18FDG PET is considered the most reliable method for detecting early treatment response in MM[9]. Interestingly, we found a negative correlation between decreased FDG uptake and increased diffusivity in some tumor areas on the follow-up scans. We speculate that the ischemia resulted in cell loss, cellular dehydration and low glucose uptake following embolization. Similar results were reported in a preliminary study by Byun et al., who compared 18FDG-PET with diffusion-weighted MRI following neoadjuvant therapy for osteosarcoma[10]. They found that SUV and ADC were negatively correlated, while PET and diffusion-weighted MRI predicted the histological response with similar accuracy.

Clinically, the patient’s symptoms significantly improved following TAE. The decreased serum immunoglobulin ratio indicated a reduction in the tumor mass.

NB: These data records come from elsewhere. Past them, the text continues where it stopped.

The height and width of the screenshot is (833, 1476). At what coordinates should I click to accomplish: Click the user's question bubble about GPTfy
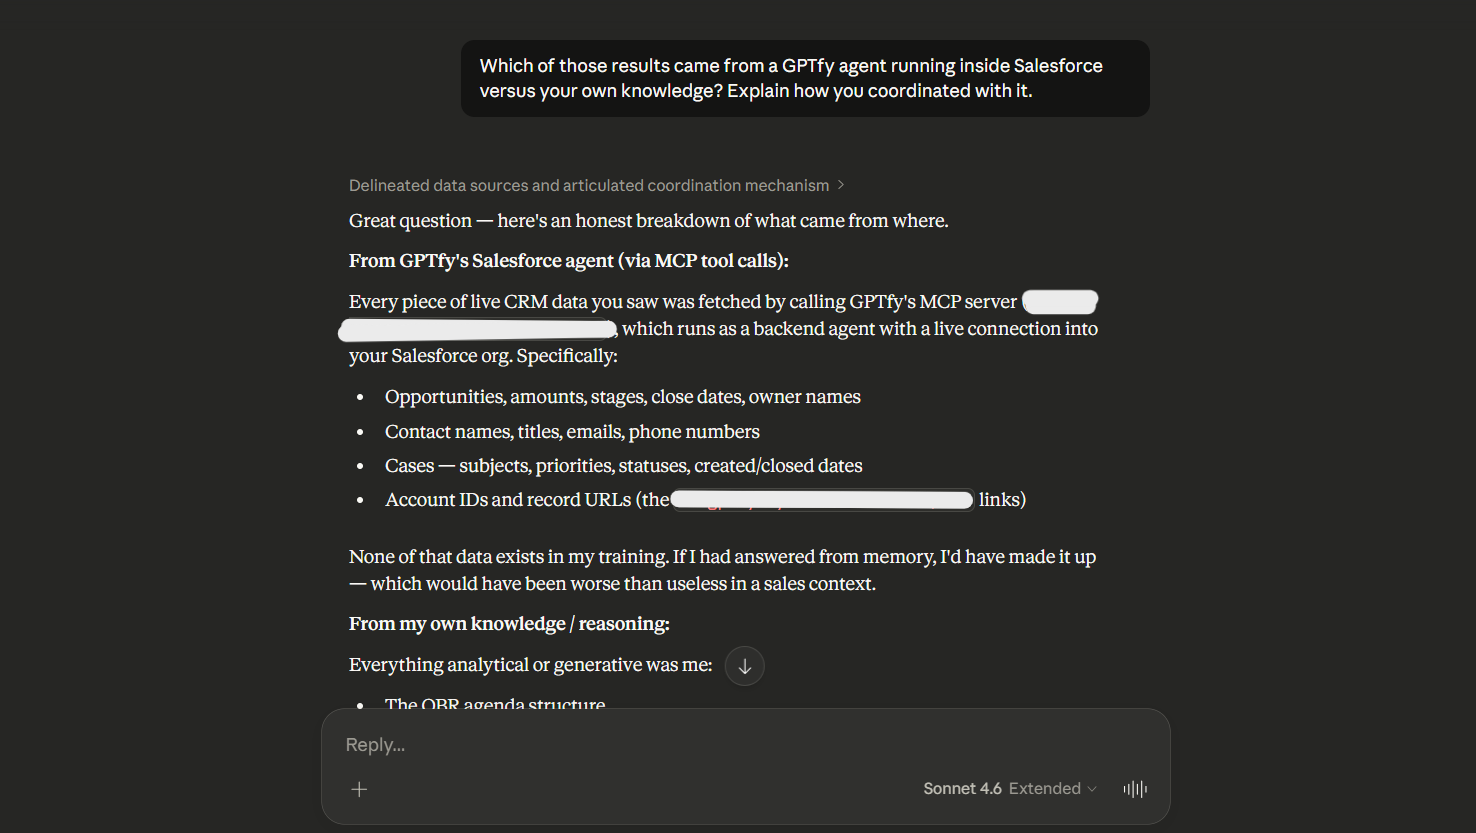(805, 78)
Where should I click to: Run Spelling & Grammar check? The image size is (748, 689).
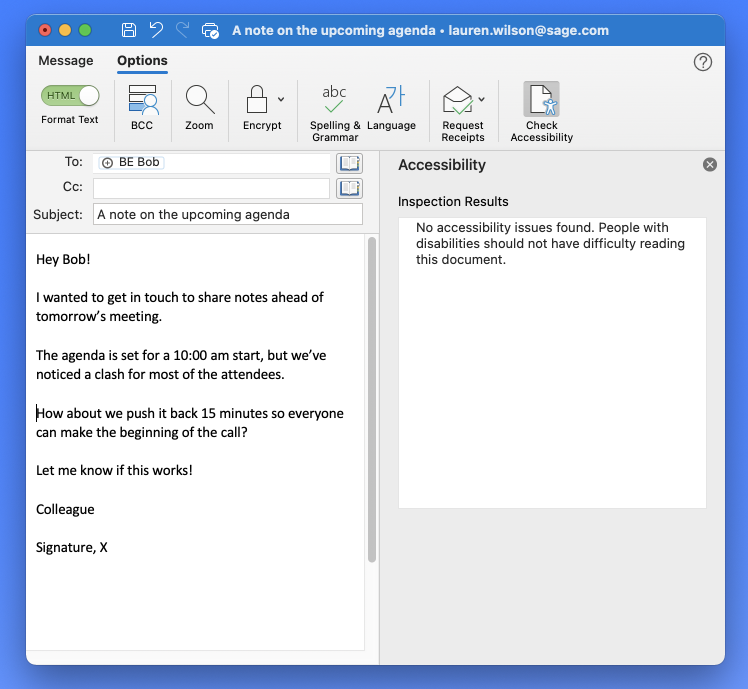coord(334,101)
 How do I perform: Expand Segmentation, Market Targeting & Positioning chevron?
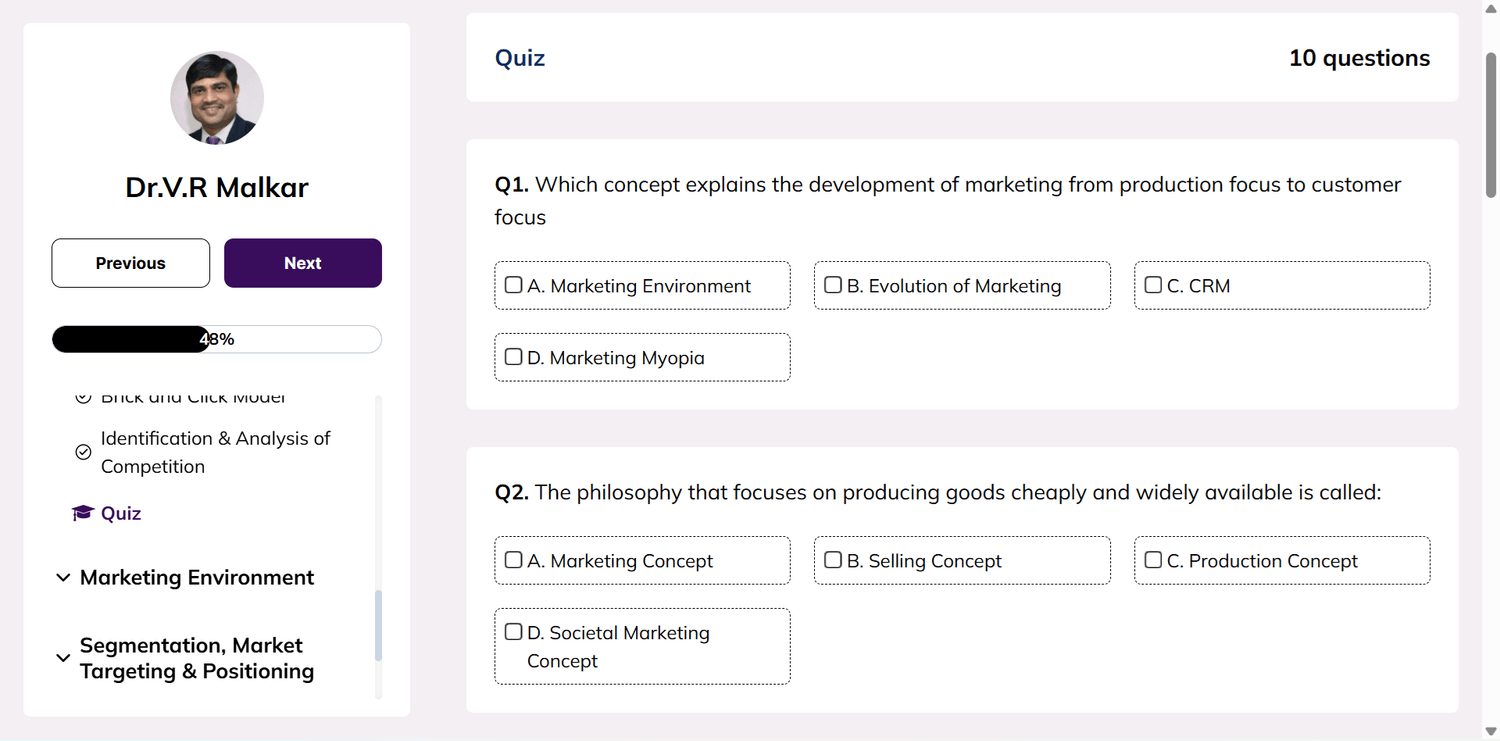[63, 658]
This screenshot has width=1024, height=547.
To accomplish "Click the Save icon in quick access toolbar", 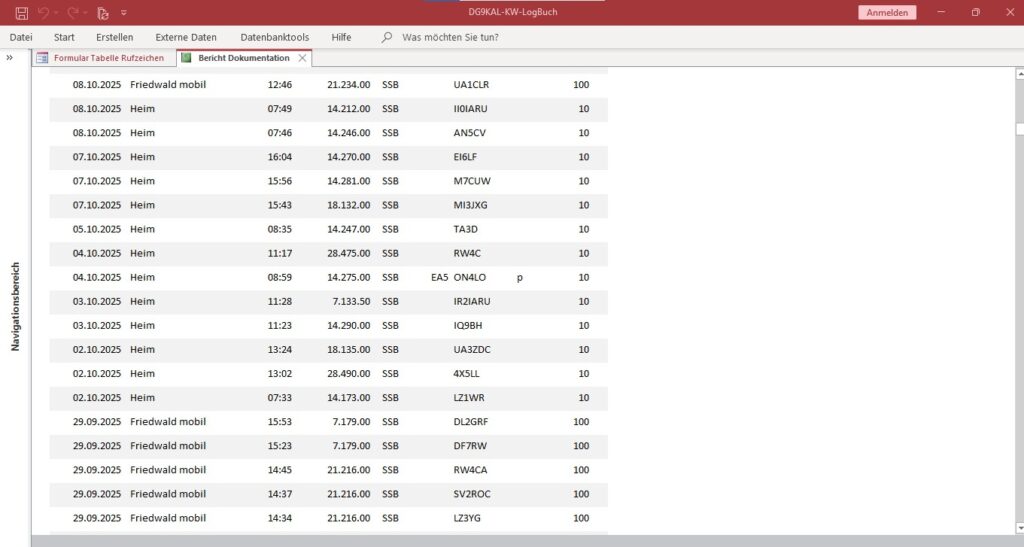I will (x=21, y=13).
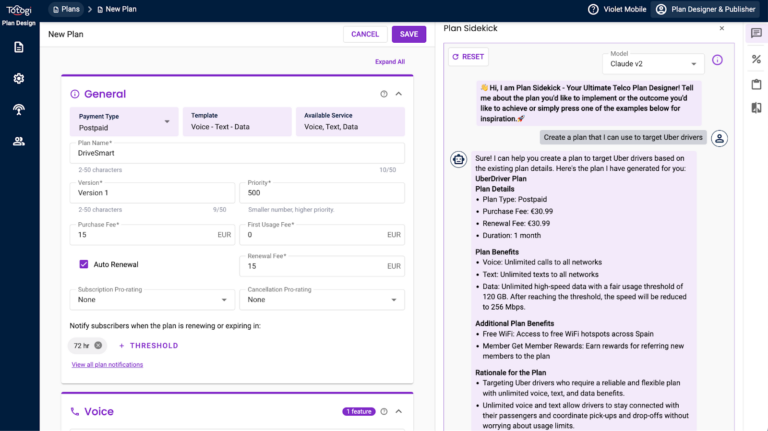
Task: Click the network antenna sidebar icon
Action: point(18,110)
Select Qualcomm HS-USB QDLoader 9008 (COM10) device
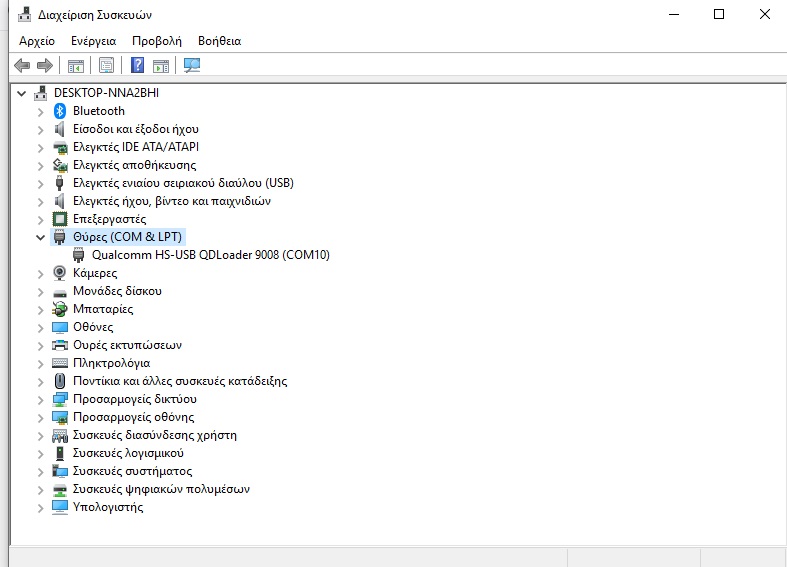The height and width of the screenshot is (567, 787). 210,255
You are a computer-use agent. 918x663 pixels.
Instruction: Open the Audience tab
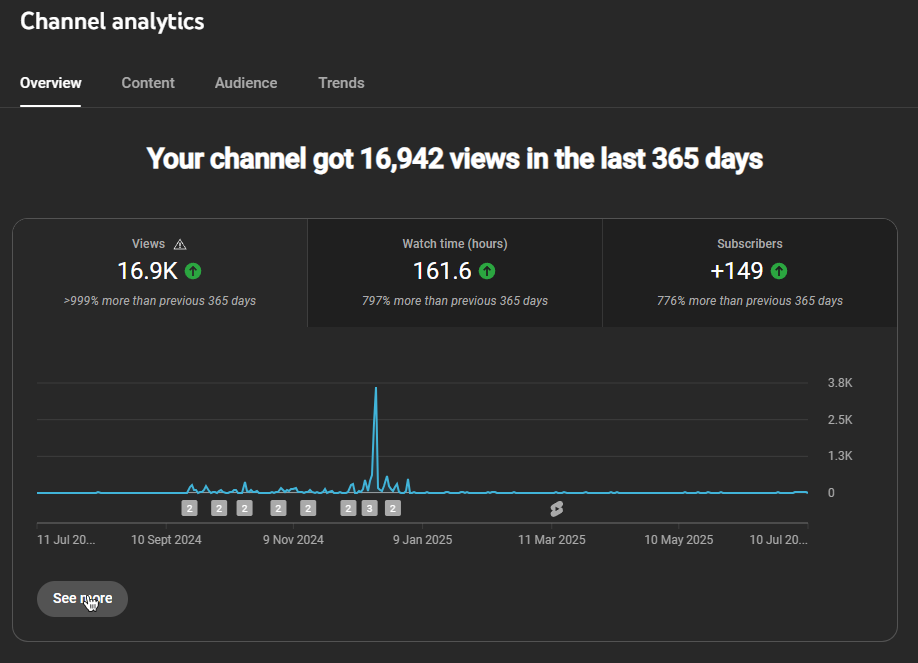point(246,83)
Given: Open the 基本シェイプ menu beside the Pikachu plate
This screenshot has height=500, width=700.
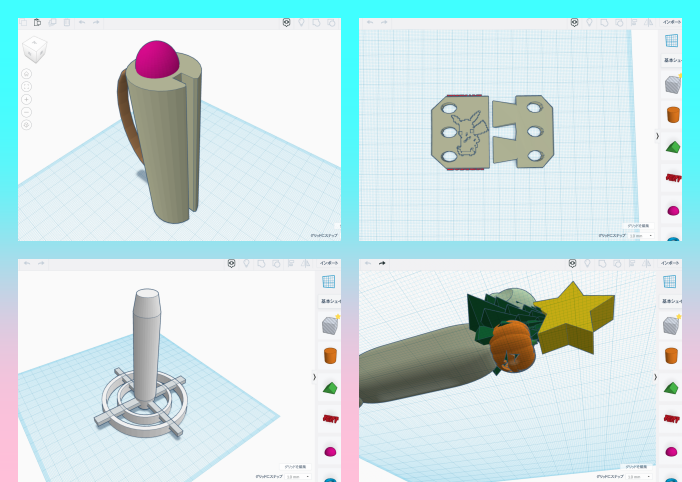Looking at the screenshot, I should [x=670, y=60].
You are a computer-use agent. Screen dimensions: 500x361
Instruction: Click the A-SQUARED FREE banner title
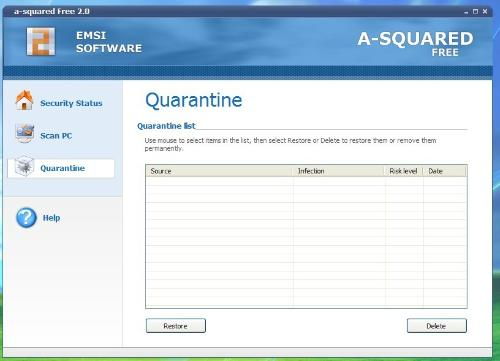(415, 44)
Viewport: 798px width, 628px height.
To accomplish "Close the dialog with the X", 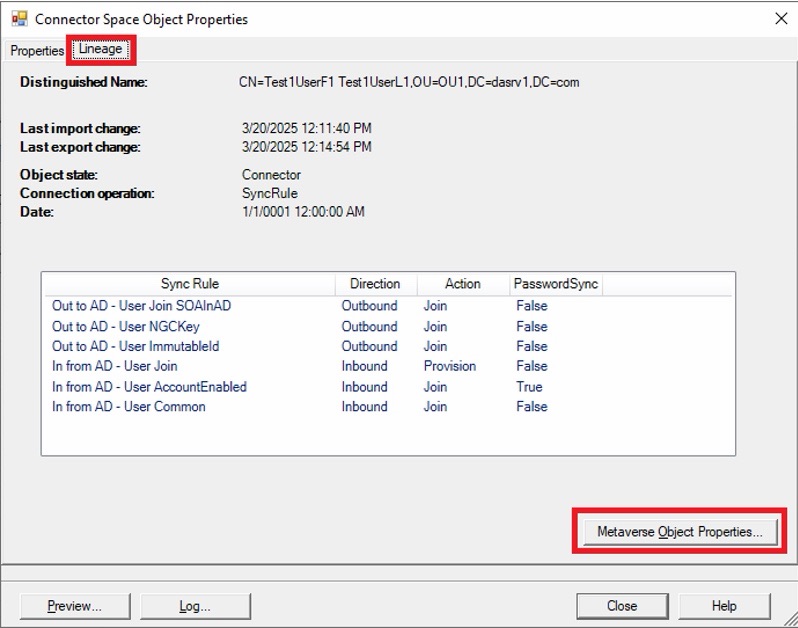I will pyautogui.click(x=781, y=19).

This was in part the results of the embolization; however, previous chemotherapy could have also contributed to the systemic effect. Importantly, the TAE achieved temporary control of symptoms for almost 6 months. During this period, the bone marrow reserve could recover, neurotoxicity diminished and administration of salvage chemotherapy become possible for inducing remission again. In summary, TAE can relieve the acute pain and discomfort of plasmacytomas. The sensitivity of DWIBS is comparable to 18FDG-PET for detecting an early tumor response post-embolization.

Consent

This case report has been approved by the Institutional Review Board of the Department of Radiology and Oncotherapy, Semmelweis University. Written informed consent was obtained from the patient.